L'ex direttore tecnico del Milan, nonché storica bandiera ed ex-capitano, Paolo Maldini si è concesso in un lungo intervento al podcast AKOS di Luca Gemignani in cui ha raccontato diversi retroscena sulla sua carriera da giocatore e dirigente e non disdegnando una frecciata importante che non può che essere riferita, senza nominarla, all'attuale proprietà del club rossonero capitanata da Gerry Cardinale .

CARRIERA - “Non lo considererei un percorso monotono, anzi, ma un percorso pieno di alti e bassi e pieno di soddisfazioni, fatto grazie a Dio al massimo livello. Credo che la fortuna di uno sportivo che gioca in una squadra sia quella di trovare un club che abbia le tue stesse ambizioni e che abbia la possibilità di farti arrivare al tuo livello massimo. Ho avuto la fortuna di avere talento e aver avuto una squadra che mirava ai massimi obiettivi. Questo è stato il segreto numero uno per fare una carriera così lunga all’interno di un club”.

IL SETTORE GIOVANILE - “Io ho iniziato a 10 anni. Non era tardi, era esattamente il limite: sotto i 10 anni non potevi essere tesserato. Negli anni precedenti giocavi all’oratorio, ai giardinetti… Facevi tecnica in un’altra maniera. Poi dopo quando i miei figli hanno fatto le giovanili si poteva andare addirittura negli 8 con Christian e ai 6-7 con Daniel. Le regole sono cambiate. Soprattutto in certe squadre, ed il Milan era una di queste, gli anni delle giovanili erano improntati nell’acquisizione delle capacità tecniche. Si cercava di fare molta tecnica e pochissima tattica. E poi lo sviluppo di certe situazioni che si incontravano in campo, come l’uno contro uno sia in attacco che in difesa. Ho iniziato giocando da ala destra e sinistra, per poi retrocedere a 14 anni a terzino destro. In Primavera giocavo da terzino destro. Io preparerei i ragazzi ad un altro tipo di calcio, non assolutamente tattico. Perché poi la tattica ha un’evoluzione sempre nel tempo, più si va avanti e più è veloce: di conseguenza li stai preparando ad un qualcosa che sarà già vecchio quando saranno in prima squadra. Mentre certi principi di tecnica e di gioco, uno contro uno, rimarranno sempre attuali".
########################################
ESERCIZI DA SVOLGERE:
a – Ricopia parola per parola il passo del testo sull'intervista di Paolo Maldini che comincia con "L'ex direttore tecnico" e termina con "Gerry Cardinale .".
b – Scrivi il seguito del testo sull'intervista di Paolo Maldini, a partire dall'ultima frase riportata.
I record che seguono non servono a nulla in questo esercizio.
########################################
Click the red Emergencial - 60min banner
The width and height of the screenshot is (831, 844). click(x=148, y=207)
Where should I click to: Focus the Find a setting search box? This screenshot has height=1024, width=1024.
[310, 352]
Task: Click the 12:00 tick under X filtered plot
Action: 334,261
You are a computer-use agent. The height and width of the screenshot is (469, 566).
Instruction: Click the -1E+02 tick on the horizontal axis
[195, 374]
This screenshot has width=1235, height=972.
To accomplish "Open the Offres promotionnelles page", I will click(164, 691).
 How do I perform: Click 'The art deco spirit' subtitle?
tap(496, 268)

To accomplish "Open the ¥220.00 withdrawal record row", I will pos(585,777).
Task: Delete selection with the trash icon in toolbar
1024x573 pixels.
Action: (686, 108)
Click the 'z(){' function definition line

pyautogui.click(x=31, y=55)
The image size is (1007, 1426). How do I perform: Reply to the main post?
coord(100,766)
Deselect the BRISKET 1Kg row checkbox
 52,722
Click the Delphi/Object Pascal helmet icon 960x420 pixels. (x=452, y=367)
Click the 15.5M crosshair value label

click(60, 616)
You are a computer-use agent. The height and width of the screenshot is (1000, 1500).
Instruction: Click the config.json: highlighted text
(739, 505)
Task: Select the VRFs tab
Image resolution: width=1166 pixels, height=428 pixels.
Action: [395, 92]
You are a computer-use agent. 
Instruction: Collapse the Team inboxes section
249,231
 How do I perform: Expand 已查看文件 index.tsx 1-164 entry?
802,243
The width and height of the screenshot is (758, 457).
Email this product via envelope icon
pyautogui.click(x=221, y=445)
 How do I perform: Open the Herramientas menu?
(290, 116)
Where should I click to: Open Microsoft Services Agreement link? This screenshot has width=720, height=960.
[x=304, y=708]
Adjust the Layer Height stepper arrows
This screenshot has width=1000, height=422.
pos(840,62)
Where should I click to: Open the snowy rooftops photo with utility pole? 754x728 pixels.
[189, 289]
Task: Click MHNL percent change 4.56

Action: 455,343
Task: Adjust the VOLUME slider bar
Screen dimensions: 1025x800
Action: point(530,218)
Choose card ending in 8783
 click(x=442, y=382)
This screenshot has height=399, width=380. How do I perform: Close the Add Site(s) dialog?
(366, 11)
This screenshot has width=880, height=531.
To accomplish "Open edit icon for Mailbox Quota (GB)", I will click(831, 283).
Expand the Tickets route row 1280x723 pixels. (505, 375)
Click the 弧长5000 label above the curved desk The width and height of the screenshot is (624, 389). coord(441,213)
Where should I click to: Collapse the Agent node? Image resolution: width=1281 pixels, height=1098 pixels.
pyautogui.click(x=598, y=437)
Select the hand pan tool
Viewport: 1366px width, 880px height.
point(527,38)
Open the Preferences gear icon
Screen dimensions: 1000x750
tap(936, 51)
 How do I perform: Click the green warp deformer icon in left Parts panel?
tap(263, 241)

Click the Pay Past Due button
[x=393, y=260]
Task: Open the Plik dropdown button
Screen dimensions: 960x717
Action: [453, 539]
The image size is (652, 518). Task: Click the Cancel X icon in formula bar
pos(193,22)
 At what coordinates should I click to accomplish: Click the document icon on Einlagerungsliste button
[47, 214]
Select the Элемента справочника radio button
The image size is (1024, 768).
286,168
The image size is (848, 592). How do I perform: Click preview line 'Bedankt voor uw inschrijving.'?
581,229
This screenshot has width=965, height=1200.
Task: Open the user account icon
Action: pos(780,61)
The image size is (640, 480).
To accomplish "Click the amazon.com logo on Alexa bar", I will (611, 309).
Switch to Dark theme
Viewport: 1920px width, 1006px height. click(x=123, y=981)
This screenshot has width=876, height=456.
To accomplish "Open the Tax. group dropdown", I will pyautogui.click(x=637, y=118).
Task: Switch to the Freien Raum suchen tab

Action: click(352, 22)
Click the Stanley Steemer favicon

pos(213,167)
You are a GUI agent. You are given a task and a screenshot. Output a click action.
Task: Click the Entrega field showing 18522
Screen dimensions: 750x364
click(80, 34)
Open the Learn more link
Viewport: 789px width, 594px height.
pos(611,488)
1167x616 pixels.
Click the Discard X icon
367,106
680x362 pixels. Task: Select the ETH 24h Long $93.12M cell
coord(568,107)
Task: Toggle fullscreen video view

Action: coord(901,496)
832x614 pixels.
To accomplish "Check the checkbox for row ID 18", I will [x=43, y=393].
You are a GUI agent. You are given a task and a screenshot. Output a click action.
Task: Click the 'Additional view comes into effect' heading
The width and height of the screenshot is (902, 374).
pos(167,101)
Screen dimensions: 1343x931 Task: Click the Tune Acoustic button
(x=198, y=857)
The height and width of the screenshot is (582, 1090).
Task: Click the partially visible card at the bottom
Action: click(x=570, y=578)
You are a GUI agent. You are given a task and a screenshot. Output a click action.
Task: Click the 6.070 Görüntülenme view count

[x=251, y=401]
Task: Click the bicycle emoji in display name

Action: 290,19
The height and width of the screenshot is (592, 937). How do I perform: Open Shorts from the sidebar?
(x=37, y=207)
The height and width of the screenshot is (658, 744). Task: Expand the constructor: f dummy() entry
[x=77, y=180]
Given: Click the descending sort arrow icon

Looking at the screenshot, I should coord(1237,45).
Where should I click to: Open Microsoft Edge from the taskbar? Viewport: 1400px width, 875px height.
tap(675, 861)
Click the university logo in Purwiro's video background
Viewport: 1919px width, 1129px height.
########################################
ELENCO RISPOSTE:
a –
L'ex direttore tecnico del Milan, nonché storica bandiera ed ex-capitano, Paolo Maldini si è concesso in un lungo intervento al podcast AKOS di Luca Gemignani in cui ha raccontato diversi retroscena sulla sua carriera da giocatore e dirigente e non disdegnando una frecciata importante che non può che essere riferita, senza nominarla, all'attuale proprietà del club rossonero capitanata da Gerry Cardinale .

b –
MILAN INNOVATIVO - "Milanello è stato costruito negli anni ’60 e già allora era il primo centro al mondo. Il Milan è stata tra le prime squadre al mondo ad aver creduto nel centro sportivo. Certo, non era il centro sportivo di oggi, ma c’erano già due campi, gli spogliatoi… C’era un’idea di luogo dedicato ed isolato. Con l’arrivo di Berlusconi, che ha preso una squadra che lottava per le prime 3-4 posizioni con una delle difese più forti di sempre, lui ha portato un’organizzazione aziendale che ha portato tutto e tutti al massimo livello. Non solamente a livello a calcistico, ma anche per comunicazione, organizzazione e rispetto dei ruoli. Sperimentando quelle cose lì si è raggiunta un’ottimizzazione del lavoro stesso. Devo dire che il Milan ha sempre avuto questa idea di cercare qualcosa di diverso: nel 2002, dopo due tre anni di livello medio, la società ha cercato quattro ragazzi usciti dall’università, che sembravano più pronti per venire e impostare un lavoro diverso. Sono arrivati questi quattro ragazzi che ci hanno dato un boost enorme a livello fisico, di prevenzione e di individualizzazione del lavoro, importantissimo. Avevamo giocatori di 35 anni come me e giocatori molto giovani, io ne avevo 39 e Pato 18 ad esempio: è anche impossibile pensare di allenare tutti alla stessa maniera. Anche per infortuni vari e per ruolo. Se tu giochi terzino o centrale, gli allenamenti e la fatica sono diversi. La corsa del laterale è una cosa completamente diversa dal centrale. Ti devi anche allenare in maniera diversa”.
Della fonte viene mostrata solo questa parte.